Today is the Mendelssohn bicentennial.  Felix Mendelssohn (born February 3, 1809, died 1847) was truly one of the great composers of the nineteenth century, and one of the great child prodigies of all time.  In his short life, he composed an enormous amount of music.  He was also responsible for helping to recover the music of J.S. Bach, which at the time was rarely performed.  Mendelssohn considered Bach’s music “the greatest Christian music in the world,” and through Mendelssohn’s advocacy, Bach’s music began to be performed again in what historians have called the “Bach revival” of the nineteenth century. 

Among all these accomplishments, one of the lesser known facts about Felix Mendelssohn is that he was a Jewish believer in Jesus as the Messiah.  His grandfather, Moses Mendelssohn, was an important Jewish philosopher who tried (rather unsuccessfully) to harmonize Judaism with the humanism of the Enlightenment.  Felix’s parents had their children baptized into the Lutheran church out of a desire to assimilate with respectable society rather than conviction, but evidence indicates that Felix embraced faith in Jesus wholeheartedly.  (See Patrick Kavanaugh, Spiritual Lives of the Great Composers, for documentation.)

So, happy birthday to a great Messianic Jewish composer today!

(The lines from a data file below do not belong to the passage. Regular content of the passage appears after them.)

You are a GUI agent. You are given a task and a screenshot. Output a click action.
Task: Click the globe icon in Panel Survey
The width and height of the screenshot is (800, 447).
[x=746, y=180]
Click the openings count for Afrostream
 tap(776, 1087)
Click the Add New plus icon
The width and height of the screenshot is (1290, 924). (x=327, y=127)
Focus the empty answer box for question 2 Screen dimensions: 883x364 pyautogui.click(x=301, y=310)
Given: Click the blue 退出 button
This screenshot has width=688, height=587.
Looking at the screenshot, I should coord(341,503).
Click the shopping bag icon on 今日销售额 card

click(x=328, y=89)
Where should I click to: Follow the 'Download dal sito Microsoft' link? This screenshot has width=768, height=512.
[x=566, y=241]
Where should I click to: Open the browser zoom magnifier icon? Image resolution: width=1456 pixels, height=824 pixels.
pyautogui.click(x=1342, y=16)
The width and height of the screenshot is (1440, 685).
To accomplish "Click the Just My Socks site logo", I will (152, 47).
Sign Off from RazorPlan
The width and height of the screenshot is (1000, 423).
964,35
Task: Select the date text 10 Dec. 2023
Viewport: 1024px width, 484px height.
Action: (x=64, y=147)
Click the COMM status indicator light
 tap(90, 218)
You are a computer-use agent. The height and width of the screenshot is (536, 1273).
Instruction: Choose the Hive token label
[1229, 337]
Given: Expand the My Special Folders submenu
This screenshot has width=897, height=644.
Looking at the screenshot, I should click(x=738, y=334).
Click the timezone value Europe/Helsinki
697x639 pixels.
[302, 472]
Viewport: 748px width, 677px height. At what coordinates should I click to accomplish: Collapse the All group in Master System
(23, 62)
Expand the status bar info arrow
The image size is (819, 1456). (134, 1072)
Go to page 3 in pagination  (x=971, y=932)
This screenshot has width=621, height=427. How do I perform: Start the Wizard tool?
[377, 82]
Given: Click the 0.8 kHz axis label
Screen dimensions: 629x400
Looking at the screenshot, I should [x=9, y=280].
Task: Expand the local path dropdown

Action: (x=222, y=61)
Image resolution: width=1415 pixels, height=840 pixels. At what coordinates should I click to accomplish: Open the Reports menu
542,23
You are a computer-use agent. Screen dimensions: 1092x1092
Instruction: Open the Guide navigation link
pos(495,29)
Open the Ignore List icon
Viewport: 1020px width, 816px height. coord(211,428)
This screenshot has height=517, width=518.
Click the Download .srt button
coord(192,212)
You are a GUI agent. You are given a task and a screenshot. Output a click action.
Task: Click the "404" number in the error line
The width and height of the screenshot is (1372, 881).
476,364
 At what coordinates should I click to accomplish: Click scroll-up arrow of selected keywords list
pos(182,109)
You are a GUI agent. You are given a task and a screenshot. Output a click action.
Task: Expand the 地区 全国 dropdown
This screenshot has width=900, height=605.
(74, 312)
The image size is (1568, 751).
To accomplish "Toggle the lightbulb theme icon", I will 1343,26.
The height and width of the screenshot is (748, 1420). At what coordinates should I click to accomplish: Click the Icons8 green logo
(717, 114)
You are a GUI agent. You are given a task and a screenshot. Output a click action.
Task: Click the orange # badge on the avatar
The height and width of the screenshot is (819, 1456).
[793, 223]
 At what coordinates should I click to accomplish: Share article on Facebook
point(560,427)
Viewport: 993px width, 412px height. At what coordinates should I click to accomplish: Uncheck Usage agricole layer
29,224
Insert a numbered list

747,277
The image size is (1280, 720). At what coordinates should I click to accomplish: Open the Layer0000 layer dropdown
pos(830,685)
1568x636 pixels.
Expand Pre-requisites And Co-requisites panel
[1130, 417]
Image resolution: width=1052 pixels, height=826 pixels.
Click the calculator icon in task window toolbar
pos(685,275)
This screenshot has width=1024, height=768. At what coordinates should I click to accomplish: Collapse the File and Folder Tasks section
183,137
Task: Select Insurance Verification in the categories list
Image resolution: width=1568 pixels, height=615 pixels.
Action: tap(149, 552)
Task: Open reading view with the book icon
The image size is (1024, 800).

Reflections on Psalm 119: Chet

Sunday, November 30th, 2008

Here, the psalmist opens by calling the Lord his “portion” (v. 57), חלקa word that often has the connotation of an “inheritance.” Thus, the psalmist is reflecting the importance of a Godly multigenerational legacy by calling the Lord his inheritance.  Reflecting the high value placed on inheritance, the psalmist moves directly from this to stating his commitment to keep the inheritance.  This passage is of course primarily about the value of God’s word, but its secondary application is as a model of inheritance.  Fathers are to imitate their Heavenly Father in laying good foundations in order to pass on a Godly inheritance to their children.  And the children are to take up this legacy with gratefulness and a commitment to honor a Godly legacy. 

The psalm also has an interesting contrast between groups of people: “bands of he wicked” (v. 61) versus bands of the righteous (v. 63).  “I am a companion of all them that fear thee, and of them that keep thy precepts.”  Thus, unlike so many religions which seek holiness in reclusiveness, Scripture teaches that holiness is found in God’s word, and that it can (indeed, should) be lived out in joyful fellowship with a community of others doing likewise.   

Reflections on Psalm 119: Zain

Sunday, August 31st, 2008

Hoping in God’s word (v. 49–50) can be expected to bring the derision of prideful men.  The very act of rejecting God’s word is prideful in the most heinous manner, for it puts man above God as the arbiter of truth and falsity.  So the unregenerate man will reject God’s word, intentionally suppressing what he knows to be true (Romans 1:18–25), and will react against every reminder of God’s word.  This includes a personal disliking of those who make it their business to honor God’s law (2 Corinthians 2:16, Proverbs 29:17), for this reminds him of God’s all-encompassing claims upon every area of life, including upon his own self.  

The flipside of this is that a true love for God causes the believer to be repulsed by wickedness (Proverbs 29:17).  The psalmist says, “Horror hath taken hold upon me because of the wicked that forsake thy law” (v. 53).  This is not a personal dislike or hatred.  This is the attitude of the upholder of a righteous law order, that the righteous laws cannot be transgressed without grave consequences.  God works covenantally, and there are consequences for the violation of the legal terms of His covenants, upon the individual and the nation (Deuteronomy 28).